From the line with "720x677 pixels." through the line with "Given: Click the 确定 confirm button", inclusive, return each line of the data below exactly and leave the rest out.

Records for this task START

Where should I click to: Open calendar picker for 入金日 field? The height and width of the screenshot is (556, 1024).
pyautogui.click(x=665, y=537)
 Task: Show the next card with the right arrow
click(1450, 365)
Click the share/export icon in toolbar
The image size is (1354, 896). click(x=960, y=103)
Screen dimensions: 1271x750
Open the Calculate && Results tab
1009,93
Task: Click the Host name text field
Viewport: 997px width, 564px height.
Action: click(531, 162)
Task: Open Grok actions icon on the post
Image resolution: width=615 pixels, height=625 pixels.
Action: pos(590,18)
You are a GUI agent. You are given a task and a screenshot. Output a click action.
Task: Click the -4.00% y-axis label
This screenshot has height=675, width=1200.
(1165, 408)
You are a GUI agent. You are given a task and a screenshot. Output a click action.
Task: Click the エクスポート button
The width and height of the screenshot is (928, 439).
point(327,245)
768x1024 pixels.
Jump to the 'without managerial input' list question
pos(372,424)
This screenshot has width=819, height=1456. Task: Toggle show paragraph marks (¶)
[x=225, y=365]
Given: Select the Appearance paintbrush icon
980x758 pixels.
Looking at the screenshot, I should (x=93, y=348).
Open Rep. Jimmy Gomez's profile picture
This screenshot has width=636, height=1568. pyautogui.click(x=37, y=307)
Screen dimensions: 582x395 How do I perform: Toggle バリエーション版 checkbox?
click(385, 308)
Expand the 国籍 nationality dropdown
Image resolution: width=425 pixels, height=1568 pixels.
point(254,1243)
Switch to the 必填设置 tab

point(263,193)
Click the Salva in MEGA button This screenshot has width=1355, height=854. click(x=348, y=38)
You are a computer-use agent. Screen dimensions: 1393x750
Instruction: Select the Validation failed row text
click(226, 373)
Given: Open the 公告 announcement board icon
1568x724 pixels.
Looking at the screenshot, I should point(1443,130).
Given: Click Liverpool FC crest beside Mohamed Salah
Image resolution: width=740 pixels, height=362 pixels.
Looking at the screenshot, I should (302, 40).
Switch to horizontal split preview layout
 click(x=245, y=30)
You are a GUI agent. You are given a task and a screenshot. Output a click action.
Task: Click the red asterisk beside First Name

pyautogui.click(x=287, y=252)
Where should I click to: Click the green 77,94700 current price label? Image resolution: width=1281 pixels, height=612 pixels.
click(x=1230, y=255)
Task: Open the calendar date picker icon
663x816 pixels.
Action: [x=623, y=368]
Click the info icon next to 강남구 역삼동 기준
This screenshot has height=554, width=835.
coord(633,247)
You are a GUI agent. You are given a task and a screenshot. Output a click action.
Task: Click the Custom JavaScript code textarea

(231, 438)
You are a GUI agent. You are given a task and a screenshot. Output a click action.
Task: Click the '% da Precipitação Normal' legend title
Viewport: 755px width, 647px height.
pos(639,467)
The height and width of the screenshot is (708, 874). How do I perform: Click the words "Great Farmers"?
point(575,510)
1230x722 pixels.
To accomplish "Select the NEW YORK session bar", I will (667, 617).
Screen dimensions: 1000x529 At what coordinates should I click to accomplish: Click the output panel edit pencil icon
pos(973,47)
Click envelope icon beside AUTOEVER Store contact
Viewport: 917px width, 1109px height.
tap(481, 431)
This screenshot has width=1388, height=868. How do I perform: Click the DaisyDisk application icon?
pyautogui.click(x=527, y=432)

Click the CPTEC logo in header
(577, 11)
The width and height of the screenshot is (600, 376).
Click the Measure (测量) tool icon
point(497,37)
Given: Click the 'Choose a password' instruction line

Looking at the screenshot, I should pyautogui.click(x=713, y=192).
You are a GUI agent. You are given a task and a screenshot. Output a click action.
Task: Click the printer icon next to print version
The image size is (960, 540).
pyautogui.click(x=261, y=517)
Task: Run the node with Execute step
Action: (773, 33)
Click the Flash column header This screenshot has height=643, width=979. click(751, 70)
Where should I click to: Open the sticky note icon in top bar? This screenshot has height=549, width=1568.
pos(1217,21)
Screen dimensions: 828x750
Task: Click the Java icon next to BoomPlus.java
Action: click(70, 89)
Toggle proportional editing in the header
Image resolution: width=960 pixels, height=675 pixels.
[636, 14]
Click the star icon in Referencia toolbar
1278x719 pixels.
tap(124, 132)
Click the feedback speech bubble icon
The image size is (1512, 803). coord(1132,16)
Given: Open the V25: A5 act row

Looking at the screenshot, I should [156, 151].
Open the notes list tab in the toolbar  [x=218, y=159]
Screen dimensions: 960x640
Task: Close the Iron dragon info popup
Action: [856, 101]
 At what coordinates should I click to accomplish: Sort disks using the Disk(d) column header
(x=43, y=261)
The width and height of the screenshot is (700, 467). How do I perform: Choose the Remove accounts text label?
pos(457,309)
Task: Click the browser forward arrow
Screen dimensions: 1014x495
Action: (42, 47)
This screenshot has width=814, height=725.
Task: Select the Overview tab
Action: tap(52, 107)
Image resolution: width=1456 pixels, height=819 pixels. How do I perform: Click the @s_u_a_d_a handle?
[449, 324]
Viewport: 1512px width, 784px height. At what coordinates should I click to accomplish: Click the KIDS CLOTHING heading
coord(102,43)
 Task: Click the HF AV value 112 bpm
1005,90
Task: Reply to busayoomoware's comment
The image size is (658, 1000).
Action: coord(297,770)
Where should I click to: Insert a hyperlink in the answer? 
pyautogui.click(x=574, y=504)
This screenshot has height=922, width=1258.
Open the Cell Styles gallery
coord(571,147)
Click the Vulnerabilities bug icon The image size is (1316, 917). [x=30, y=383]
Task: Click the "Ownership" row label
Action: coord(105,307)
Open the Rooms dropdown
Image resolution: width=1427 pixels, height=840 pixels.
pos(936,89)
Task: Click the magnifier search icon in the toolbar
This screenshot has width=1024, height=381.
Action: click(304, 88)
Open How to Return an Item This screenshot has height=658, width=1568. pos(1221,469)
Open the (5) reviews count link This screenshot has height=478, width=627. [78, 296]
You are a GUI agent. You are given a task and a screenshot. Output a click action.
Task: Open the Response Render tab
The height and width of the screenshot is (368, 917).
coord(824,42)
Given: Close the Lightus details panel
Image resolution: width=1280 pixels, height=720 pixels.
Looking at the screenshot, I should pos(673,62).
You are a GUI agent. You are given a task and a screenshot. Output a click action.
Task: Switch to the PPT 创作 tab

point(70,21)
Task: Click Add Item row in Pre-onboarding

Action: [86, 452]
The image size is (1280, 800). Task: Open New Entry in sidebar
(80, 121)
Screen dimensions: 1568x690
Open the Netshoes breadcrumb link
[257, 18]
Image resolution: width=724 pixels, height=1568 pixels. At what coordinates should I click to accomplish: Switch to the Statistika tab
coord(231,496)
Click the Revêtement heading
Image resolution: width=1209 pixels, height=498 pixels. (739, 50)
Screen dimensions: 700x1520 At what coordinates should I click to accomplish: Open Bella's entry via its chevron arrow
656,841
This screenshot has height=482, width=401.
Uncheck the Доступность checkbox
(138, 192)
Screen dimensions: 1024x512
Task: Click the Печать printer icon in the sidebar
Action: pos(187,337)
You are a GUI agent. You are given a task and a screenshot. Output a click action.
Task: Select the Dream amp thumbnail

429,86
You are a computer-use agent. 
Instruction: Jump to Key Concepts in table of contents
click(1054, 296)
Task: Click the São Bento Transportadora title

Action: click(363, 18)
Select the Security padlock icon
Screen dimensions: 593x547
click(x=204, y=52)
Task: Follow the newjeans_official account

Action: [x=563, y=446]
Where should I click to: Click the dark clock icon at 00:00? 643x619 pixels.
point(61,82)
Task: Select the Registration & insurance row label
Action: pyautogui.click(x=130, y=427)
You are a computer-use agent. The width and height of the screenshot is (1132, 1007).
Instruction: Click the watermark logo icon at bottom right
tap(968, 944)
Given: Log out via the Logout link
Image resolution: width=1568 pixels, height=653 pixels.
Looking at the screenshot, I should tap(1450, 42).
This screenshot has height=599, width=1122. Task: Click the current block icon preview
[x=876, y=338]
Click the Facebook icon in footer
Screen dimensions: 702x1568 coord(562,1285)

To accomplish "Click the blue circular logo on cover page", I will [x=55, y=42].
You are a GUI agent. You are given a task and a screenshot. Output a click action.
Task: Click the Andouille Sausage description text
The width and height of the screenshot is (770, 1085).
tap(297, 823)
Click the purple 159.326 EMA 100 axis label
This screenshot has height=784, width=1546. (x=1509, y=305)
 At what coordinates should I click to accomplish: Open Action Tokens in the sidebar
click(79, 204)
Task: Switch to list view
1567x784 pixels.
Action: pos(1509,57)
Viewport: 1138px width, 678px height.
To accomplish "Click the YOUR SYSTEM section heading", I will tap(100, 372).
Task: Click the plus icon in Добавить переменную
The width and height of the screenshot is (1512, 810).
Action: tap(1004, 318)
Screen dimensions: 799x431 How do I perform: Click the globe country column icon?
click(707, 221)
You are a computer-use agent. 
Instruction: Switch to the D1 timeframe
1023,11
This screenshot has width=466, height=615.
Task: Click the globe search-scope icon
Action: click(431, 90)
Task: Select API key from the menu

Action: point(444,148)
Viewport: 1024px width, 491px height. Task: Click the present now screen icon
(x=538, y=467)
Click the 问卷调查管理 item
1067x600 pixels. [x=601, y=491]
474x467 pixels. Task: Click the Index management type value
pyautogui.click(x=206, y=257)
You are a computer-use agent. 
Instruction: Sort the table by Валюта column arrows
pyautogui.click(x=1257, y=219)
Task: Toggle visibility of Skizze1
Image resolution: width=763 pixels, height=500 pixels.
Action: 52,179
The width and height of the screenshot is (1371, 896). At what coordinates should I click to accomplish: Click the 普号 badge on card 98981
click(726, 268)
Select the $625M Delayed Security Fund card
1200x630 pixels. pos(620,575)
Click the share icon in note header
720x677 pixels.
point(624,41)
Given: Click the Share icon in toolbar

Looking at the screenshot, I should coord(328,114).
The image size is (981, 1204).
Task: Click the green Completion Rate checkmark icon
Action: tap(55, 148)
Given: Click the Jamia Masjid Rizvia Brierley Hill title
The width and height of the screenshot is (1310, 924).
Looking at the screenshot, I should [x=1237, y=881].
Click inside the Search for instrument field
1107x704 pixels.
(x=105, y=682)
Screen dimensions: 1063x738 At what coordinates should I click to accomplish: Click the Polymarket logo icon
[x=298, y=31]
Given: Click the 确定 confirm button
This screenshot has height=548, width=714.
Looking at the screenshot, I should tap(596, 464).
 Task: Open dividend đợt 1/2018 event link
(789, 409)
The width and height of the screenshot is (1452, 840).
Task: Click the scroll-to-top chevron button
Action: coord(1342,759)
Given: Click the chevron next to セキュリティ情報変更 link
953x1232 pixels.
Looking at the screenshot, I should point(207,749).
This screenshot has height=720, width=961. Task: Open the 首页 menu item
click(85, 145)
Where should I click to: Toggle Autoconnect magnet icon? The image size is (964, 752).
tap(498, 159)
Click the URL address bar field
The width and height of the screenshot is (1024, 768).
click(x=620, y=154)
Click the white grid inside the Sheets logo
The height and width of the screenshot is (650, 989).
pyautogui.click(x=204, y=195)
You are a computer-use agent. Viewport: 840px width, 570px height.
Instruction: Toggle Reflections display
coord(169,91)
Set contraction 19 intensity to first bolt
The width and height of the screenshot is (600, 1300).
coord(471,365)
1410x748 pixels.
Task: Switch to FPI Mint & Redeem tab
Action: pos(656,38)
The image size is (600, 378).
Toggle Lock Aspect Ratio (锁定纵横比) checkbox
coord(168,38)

Records for this task END

Solution =>
720x677 pixels.
point(624,41)
Given: Click the Share icon in toolbar

Looking at the screenshot, I should coord(328,114).
The image size is (981, 1204).
Task: Click the green Completion Rate checkmark icon
Action: tap(55, 148)
Given: Click the Jamia Masjid Rizvia Brierley Hill title
The width and height of the screenshot is (1310, 924).
Looking at the screenshot, I should [x=1237, y=881].
Click inside the Search for instrument field
1107x704 pixels.
(x=105, y=682)
Screen dimensions: 1063x738 At what coordinates should I click to accomplish: Click the Polymarket logo icon
[x=298, y=31]
Given: Click the 确定 confirm button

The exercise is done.